"Kalau
pengen ngrasain nikmatnya malam minggu, maka jadilah orang kantoran.",
seorang kawan pernah berkata.
Kok bisa?
Bukannya dari Senin sampai ketemu Senin lagi hari masih begitu-begitu juga.
Lalu, kenapa akhir pekan jadi istimewa?
Ah! Aku
ingat sebuah perumpamaan lama, "Jika ingin membuat dirimu lebih pintar,
maka beradalah di antara orang bodoh.".
Jika ingin
Sabtu-Minggu menyenangkan, jadikan hari lain menjadi tidak menyenangkan!
Nah, nyambung kan.
Ngopi dulu yuk. (Doodle ala-ala, ku, Mau rekues boleh lho :P ) |
Aku jadi
berpikir lagi, kenapa aku merasa apa yang para orang kantoran itu rasakan.
Weekend terasa jadi sangat dirindukan.
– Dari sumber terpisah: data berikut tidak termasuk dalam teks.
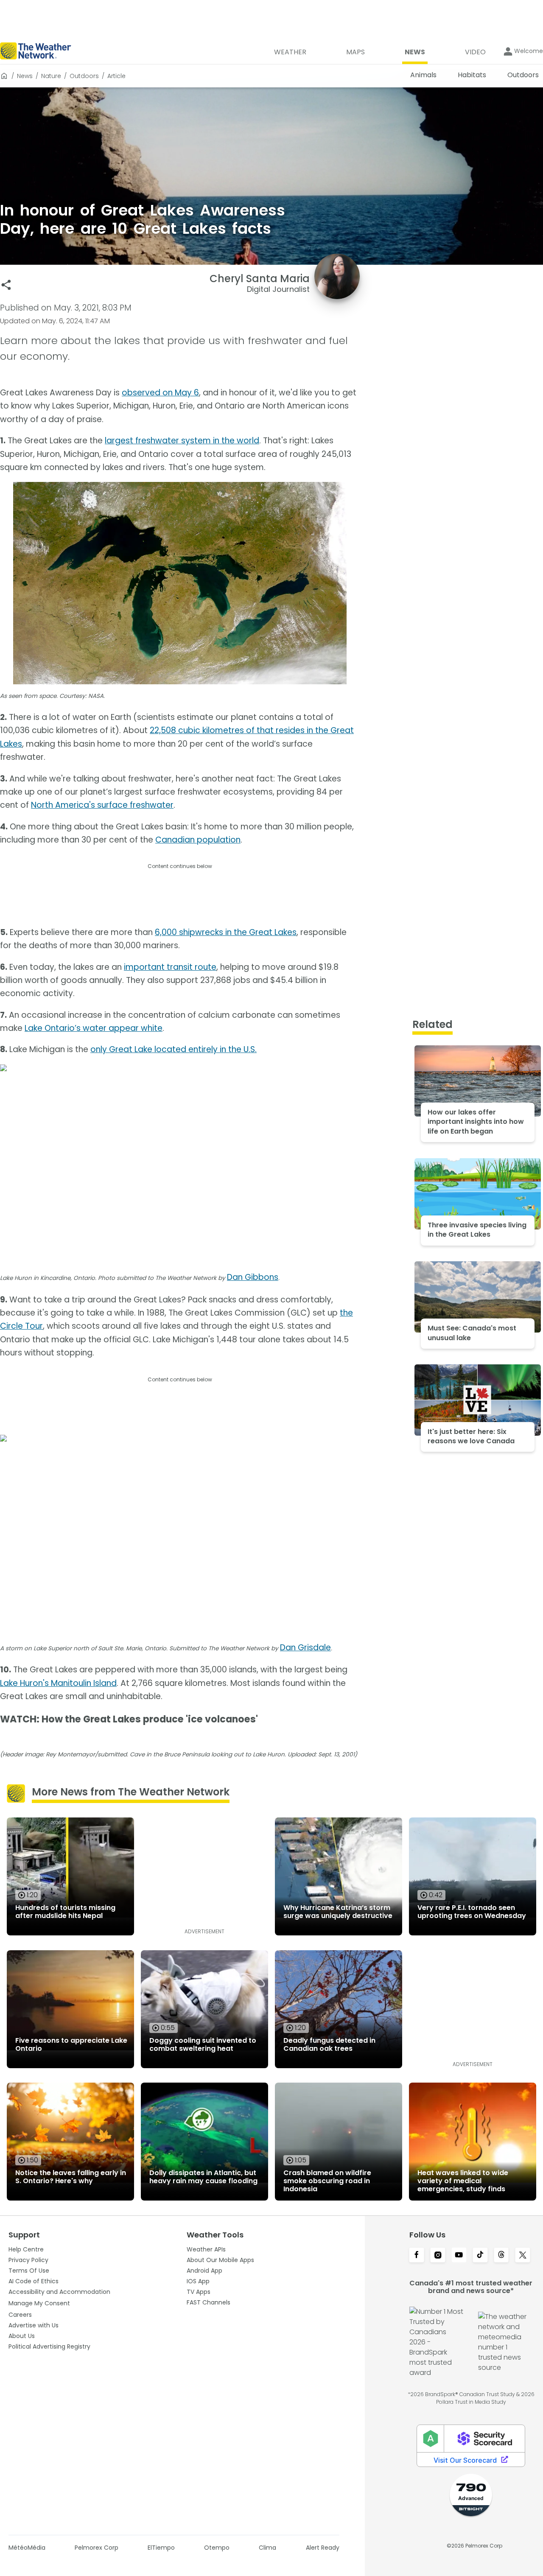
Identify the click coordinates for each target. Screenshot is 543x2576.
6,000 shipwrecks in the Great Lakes (226, 932)
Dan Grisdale (305, 1647)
Ah, jangan-jangan.... Ah, itulah, tak
perlu kutuliskan.
Tapi,... Ini
tapi, jika saja bisa menjadikan setiap hari menyenangkan layaknya akhir pekan,
bukankah pasti akan keren?! "Everyday is weekend seperti itu. Kkkk (ini bunyi ketawa nyinyir becanda
ceritanya.)
Ketika Senin sampai Jumat, dari pagi sampai sore menjadi wajib bagiku
untuk duduk manis di depan meja dan menghadap layar komputer, entah mengerjakan
apapun itu demi karir yang katanya akan membawa kepada masa depan yang lebih
pasti, aku merasa malah kepastian itu membuat aku jadi was-was. Lha kok bisa?
Dan ketika
Jumat sore tiba, dan rasanya seolah hidup mengembalikanku pada warna-warna tak
terduga, aku menjadi deg-degan, excited
lah. Ah, mau ngapain ya akhir pekan ini? Naik gunung Salak pasti asyik, ngikut
teman-teman manjat tebing keknya seru juga, jalan-jalan ke kota dan
bereksperimen aneh-aneh kayaknya juga lumayan, atau bisa juga di kamar aja
nonton dorama, nulis review dan ber-fangirl-ria di fandom Jpop? Seru banget
pastinya! Gilak! Banyak banget rasanya yang ingin kulakukan di 2.5 hari dari 7
hari yang ada. Aku selalu bersemangat.
Lagi kangen juga sama emak Roma. :) Naik gunung kapan lagi euy? |
Was-was di 5
hari sebelumnya kenapa? Karena bosan. Boredom, bosan adalah momok (atau teman)
yang selalu menyertaiku selama ini. Entah setan (atau malaikat) yang selalu
menjadi pengikutku untuk apapun yang kulakukan dari dulu yang menuntut pola,
sesuatu yang bisa ditebak. Itu kurasa enggak asyik, kurang hidup. Bayangan
harus menghabiskan waktu tanpa jejak itu menyakitkan imajinasiku. Sumpah ngeri!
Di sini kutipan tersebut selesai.